IV God Damn the Repo Man
alice wellintown
alicewellintown at gmail.com
Thu Sep 3 11:16:06 CDT 2009
This novel, like all Pynchon novels is set against the historical and
cultural events of the plot-period and the period of its composition
and publication. So, as we look at Gidget, who starts off as a book,
becomes a film, then TV movies, then TV programs, we are also looking
at that ecofeminism as it progresses (and it progresses in the
opposite direction) from the real life of the author, another Jewish
film man who flees Nazi Germany and comes to America (a common enough
P concern back to V. and TSI and a major concern of GR) and his real
daughter's surfer girl experiences, to Robin Morgan's Goodbye To All
That, to International Women's Day, The Sit In at Ladies Home Journal,
to Earth Day (all happen in the plotted months of the novel 1970).
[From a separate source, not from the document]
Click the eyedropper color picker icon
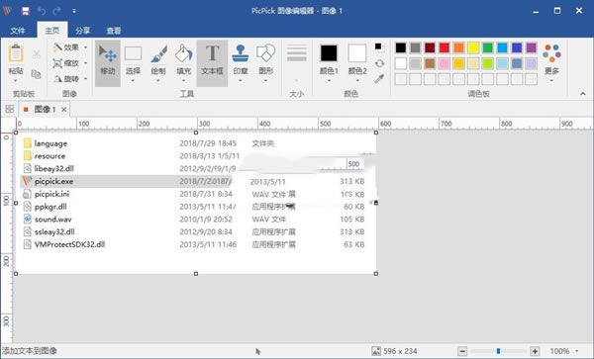The height and width of the screenshot is (359, 594). 379,79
The
compare and contrast, as I see it, is not only how books (Walt
Whitman's famous call for books!) and Free Press (although the violent
take overs and struggles for Press, Guardian, for example is an
exception and is actually grouped with the radical film projects and
the violence it both captures and projects) are contrasted with books
become films become TV movies become Tube (and the music, as I noted
when we argued about the working class Liverpool Lads), but also the
contrast Male and Female resistance to the MAN.